High-contrast fluorescent switchable systems are highly coveted dyes for bioimaging. Here, we report a molecular system that integrates reversible fluorescence modulation and, in addition, radical formation in a series of covalently linked triphenylamine(TPA)-dimethyldihydropyrene(DHP) photochromic systems. The DHP units having different substitutions directly alter the electron-density of the photochromic unit, thereby regulating electronic communication TPA. Photoinduced ring opening of the DHP core activates a charge transfer pathway, resulting in a dramatic enhancement of fluorescence, as reflected in the enhancement of quantum yield from 0.01 to 0.31. The emission can be reversibly turned-off by ultraviolet irradiation or heating.
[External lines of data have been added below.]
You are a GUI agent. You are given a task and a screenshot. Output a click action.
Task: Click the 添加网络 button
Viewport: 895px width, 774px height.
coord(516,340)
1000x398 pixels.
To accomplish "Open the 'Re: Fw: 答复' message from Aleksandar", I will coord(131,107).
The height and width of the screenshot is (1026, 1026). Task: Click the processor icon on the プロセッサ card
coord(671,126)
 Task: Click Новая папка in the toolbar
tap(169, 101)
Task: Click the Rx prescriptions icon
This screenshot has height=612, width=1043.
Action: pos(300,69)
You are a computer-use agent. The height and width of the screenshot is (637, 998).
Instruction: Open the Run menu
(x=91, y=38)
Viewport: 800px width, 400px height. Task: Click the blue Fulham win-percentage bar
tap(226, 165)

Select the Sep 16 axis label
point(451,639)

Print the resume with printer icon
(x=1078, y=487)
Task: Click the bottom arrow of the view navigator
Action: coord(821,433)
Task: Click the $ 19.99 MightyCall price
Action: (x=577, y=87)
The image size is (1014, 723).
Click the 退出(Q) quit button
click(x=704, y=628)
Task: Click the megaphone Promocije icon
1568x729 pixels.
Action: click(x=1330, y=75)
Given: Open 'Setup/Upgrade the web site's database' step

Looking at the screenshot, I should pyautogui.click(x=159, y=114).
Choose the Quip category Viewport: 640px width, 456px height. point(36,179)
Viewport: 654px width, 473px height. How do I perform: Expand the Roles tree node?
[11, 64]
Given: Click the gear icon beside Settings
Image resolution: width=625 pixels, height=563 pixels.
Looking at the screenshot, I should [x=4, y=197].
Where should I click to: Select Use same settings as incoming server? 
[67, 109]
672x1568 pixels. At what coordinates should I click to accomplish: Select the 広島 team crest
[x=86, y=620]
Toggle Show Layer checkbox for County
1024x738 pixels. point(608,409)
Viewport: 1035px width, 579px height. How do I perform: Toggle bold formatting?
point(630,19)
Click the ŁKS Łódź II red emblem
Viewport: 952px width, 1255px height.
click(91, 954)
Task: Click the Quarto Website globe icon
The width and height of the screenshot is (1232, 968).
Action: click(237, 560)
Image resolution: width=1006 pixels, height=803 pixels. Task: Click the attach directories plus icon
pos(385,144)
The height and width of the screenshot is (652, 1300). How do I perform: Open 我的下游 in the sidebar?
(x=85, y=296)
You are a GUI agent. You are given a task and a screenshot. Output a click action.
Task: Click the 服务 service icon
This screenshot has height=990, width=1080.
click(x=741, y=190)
Importantly, the bright state is accessed using visible light, making this negative photochromic system particularly attractive for bioimaging applications. Beyond emission control, irradiation of the same molecule at 370 nm in chloroform generates a long-lived radical. The coexistence of controlled fluorescence switching and radical formation highlights the potential of this design strategy to create multifunctional molecular systems. Such bifunctional platforms open new opportunities for accessing optical readout and chemical activity on demand within a single molecular scaffold.